-- Opening Marker --

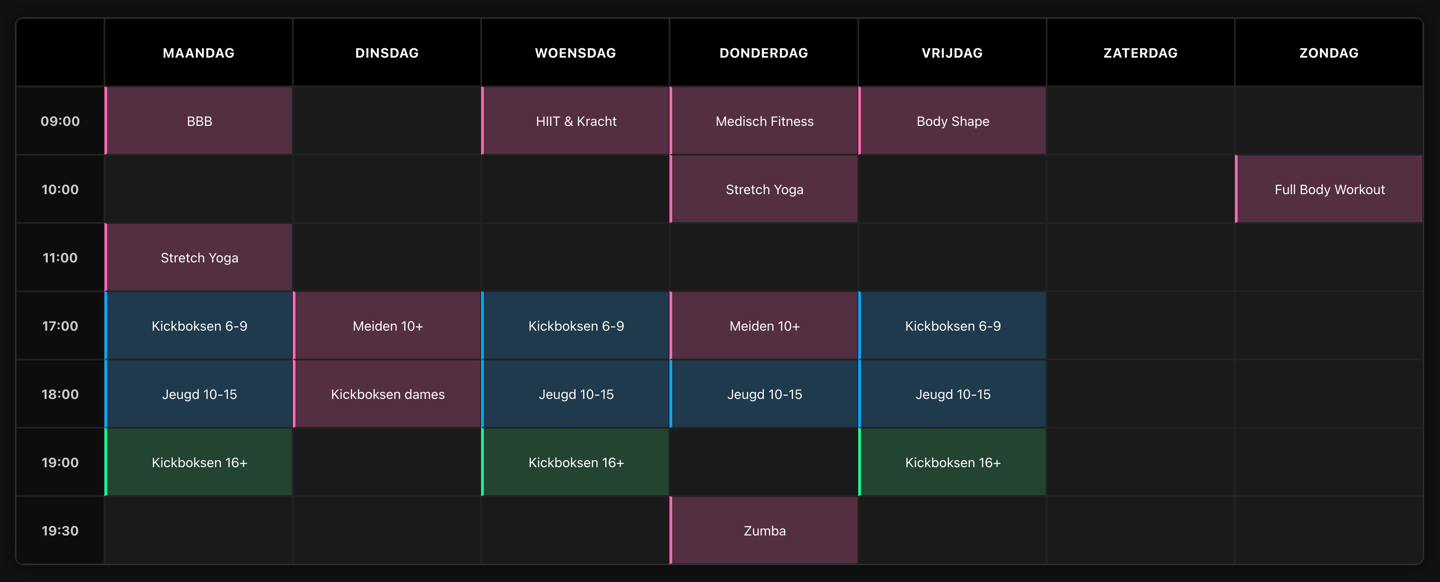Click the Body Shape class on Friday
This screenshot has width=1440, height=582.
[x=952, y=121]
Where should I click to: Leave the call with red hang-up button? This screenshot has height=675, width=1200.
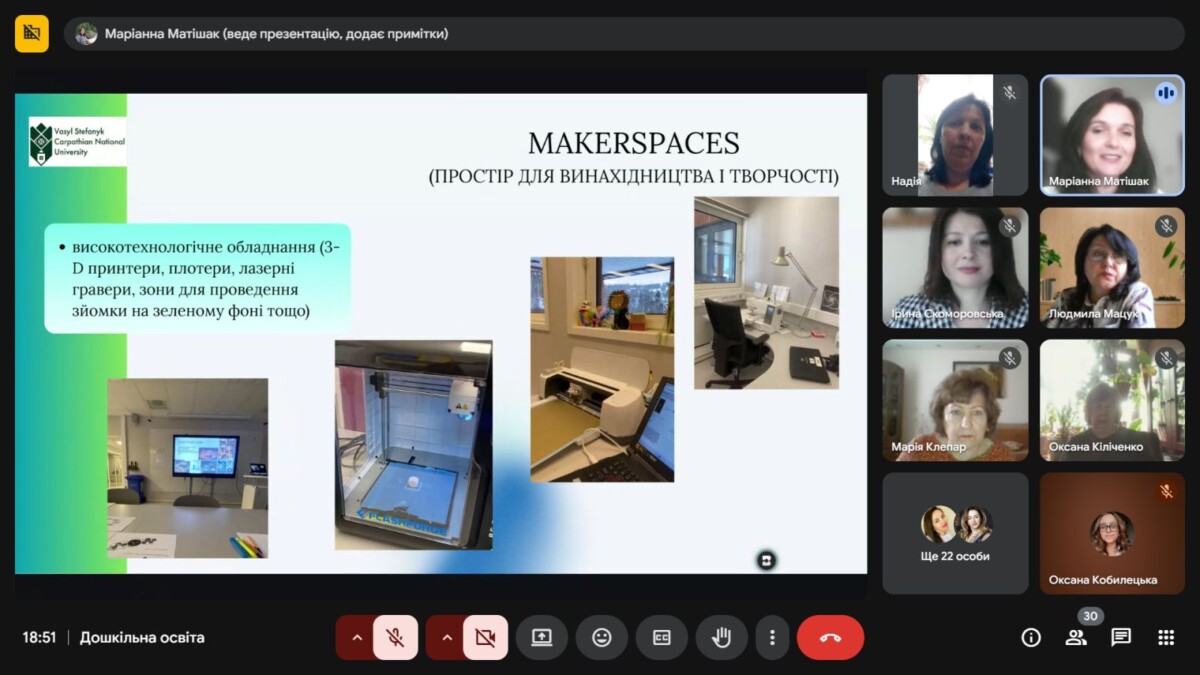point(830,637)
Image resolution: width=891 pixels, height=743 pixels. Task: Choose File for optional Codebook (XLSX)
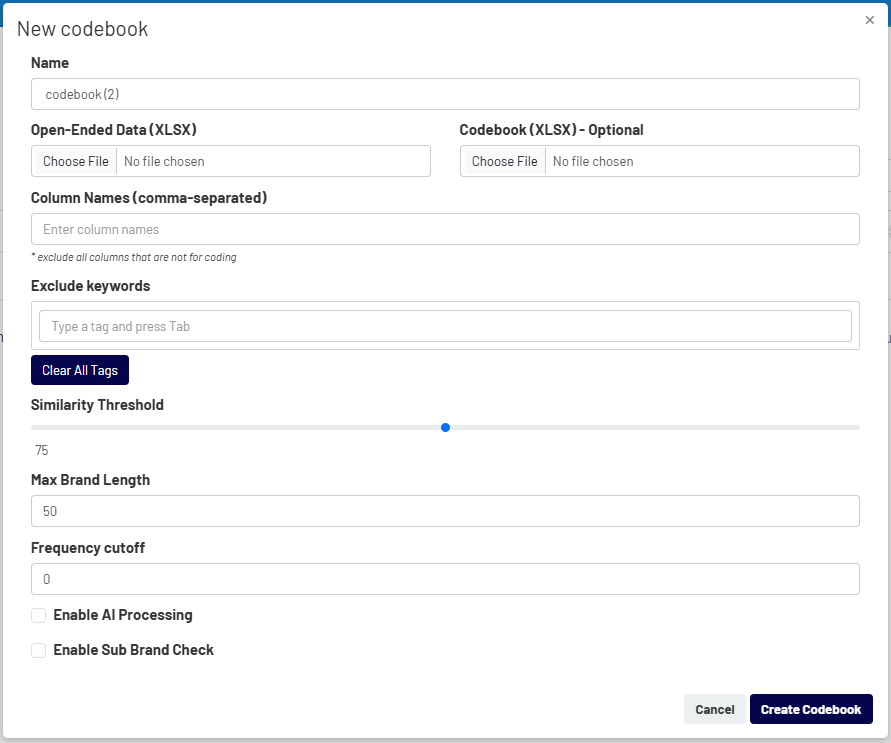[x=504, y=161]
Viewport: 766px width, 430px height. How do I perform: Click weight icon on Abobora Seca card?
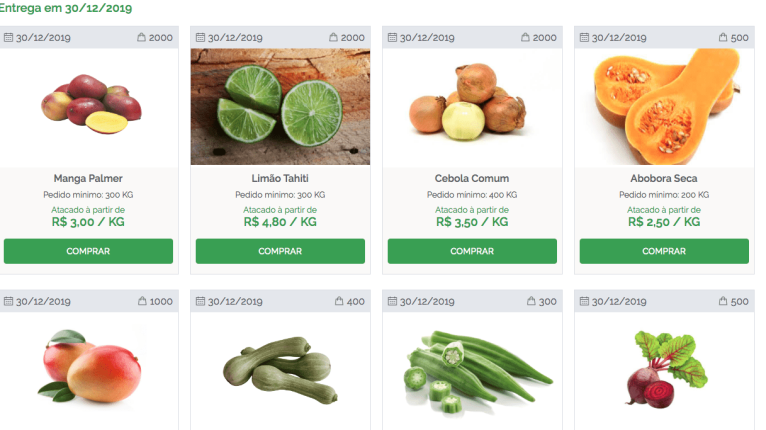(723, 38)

-- Closing Marker --

Task requirements =>
Transcribe exactly the lines from the one with "Where should I" to the last line of the records, both included, so that no picture appears in the copy.

Reply =>
Where should I click to: Leave the call with red hang-up button? This screenshot has height=675, width=1200.
point(830,637)
Image resolution: width=891 pixels, height=743 pixels. Task: Choose File for optional Codebook (XLSX)
[x=504, y=161]
Viewport: 766px width, 430px height. How do I perform: Click weight icon on Abobora Seca card?
(723, 38)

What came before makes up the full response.